Wat Saket features an artificial hill, topped with a 5.8-metre-tall golden chedi. The chedi is visible from far and wide as it glints in the sunshine. It’s hard to believe today with Bangkok’s many modern skyscrapers, but the 80-metre-tall hill was once the highest point in the city!
The temple dates back to the Ayutthaya period, though there have been several alterations to it over the ages. The hill is part of the larger temple complex, though it is by far the most visited and most recognised aspect. It was added many years after the original temple was founded.
Known as Phu Khao Thong, or the Golden Mountain, the hill actually collapsed in the past, standing overgrown and abandoned for several years. Interestingly, it wasn’t reinforced with concrete until the 1940s; previously it was just logs and earth.
At the bottom of the hill is an old and rather creepy cemetery from the times when the temple was used as a mass burial ground for victims of the plague. You’ll also find the monks’ living quarters and the main part of the temple at ground level.
There are plenty of places to stop for a break as you make the climb and the walkway is lined with interesting statues to occupy your mind in the heat. There are also bells that Thai Buddhists ring for good luck. At the top of the Golden Mount you’ll be greeted by glorious panoramic views over Bangkok that will make the effort more than worthwhile!

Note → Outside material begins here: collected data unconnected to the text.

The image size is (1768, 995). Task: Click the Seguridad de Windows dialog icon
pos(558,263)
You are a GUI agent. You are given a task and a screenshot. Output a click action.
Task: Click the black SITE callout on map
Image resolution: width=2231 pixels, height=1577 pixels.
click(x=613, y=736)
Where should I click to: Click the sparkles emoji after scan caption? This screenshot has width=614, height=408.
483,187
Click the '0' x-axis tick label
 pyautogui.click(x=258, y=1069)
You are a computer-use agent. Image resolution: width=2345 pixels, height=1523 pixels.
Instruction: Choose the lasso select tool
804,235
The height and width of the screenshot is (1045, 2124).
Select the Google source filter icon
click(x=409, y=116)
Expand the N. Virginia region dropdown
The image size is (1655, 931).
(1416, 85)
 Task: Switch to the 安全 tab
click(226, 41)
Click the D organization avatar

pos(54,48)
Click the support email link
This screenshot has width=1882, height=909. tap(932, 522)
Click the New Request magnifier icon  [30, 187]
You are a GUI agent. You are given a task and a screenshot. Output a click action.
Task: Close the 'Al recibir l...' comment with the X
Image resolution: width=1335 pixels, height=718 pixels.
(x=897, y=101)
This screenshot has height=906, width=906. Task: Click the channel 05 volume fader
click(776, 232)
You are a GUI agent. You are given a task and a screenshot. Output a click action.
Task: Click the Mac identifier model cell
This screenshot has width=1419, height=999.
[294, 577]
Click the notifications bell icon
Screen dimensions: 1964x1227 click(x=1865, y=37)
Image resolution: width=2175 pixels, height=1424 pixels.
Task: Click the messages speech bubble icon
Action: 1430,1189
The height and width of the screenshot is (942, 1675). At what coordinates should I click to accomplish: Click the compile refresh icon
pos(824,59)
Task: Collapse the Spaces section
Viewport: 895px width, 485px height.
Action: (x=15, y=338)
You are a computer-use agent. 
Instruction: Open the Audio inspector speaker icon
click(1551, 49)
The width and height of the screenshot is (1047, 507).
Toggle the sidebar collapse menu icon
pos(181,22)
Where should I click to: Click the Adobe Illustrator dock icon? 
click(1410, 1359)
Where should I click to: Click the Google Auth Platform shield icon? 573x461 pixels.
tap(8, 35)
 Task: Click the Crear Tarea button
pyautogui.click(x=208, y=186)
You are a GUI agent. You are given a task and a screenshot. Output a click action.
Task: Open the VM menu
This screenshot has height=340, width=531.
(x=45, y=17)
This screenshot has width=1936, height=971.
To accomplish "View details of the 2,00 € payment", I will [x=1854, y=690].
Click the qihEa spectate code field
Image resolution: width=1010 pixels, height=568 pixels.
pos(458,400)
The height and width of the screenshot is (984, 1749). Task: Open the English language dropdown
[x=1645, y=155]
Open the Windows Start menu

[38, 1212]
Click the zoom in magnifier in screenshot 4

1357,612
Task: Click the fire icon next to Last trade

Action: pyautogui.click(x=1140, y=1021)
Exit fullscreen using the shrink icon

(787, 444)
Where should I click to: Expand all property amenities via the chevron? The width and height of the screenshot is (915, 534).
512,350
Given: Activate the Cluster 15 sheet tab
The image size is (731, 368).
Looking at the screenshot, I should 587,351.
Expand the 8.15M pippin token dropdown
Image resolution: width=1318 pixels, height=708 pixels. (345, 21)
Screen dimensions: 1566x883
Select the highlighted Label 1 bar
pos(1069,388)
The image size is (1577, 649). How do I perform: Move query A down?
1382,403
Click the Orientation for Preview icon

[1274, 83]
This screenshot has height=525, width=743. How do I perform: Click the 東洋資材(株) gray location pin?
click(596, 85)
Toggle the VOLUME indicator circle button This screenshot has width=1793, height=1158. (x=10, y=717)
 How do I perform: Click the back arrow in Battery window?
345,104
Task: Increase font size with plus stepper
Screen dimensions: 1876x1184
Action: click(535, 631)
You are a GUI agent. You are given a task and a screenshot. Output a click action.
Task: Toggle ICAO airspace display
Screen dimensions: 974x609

You’ll notice more small bells with messages written on hearts hanging underneath. Originally, written notes were a way to pay respect to the temple and to seek blessings for particular people. It was common for people to note down the names of sick family members, for example, as a way to try and aid their recovery. Nowadays, many visitors leave messages as a mark of having visited the temple. Think of it almost like a prettier version of a guest book!
There are larger bells and gongs too; ringing these is another way that Buddhists seek good luck.
Numerous religious statues are scattered throughout the temple, showing the Lord Buddha in various postures. Trees and flowers add to the serene air, even if the site is buzzing with tourists. Don’t miss seeing the sacred Bodhi trees, the same type of tree that Siddhartha Gautama (Buddha) was sitting under when he attained enlightenment.
The golden chedi houses a relic of the Lord Buddha. The relic was brought to the temple from Sri Lanka in the late 1800s. Locals come here to pray, make merit, and seek blessings.
Offerings of flower garlands, lotus buds, incense, and money are common.
Wat Saket attracts many pilgrims in November. Held at the same time as Loy Kratong, the nine-day celebrations include a beautiful candlelit procession up the hill and a ceremony to honour the sacred relic. The chedi is wrapped in a vibrant red cloth and there are many colourful lanterns and prayer flags. The surrounding area is abuzz with food vendors, carnival-like games, craft stalls, and funfair rides.
Wear comfortable shoes and take a bottle of water with you to visit the temple — getting to the top requires climbing around 300 steps! Try to visit in the early morning or late afternoon to avoid the hottest periods of the day. Do also remember to dress appropriately for a place of worship. If you plan to visit for the November temple fair, arrive early. The queues just before sunset can be incredibly long!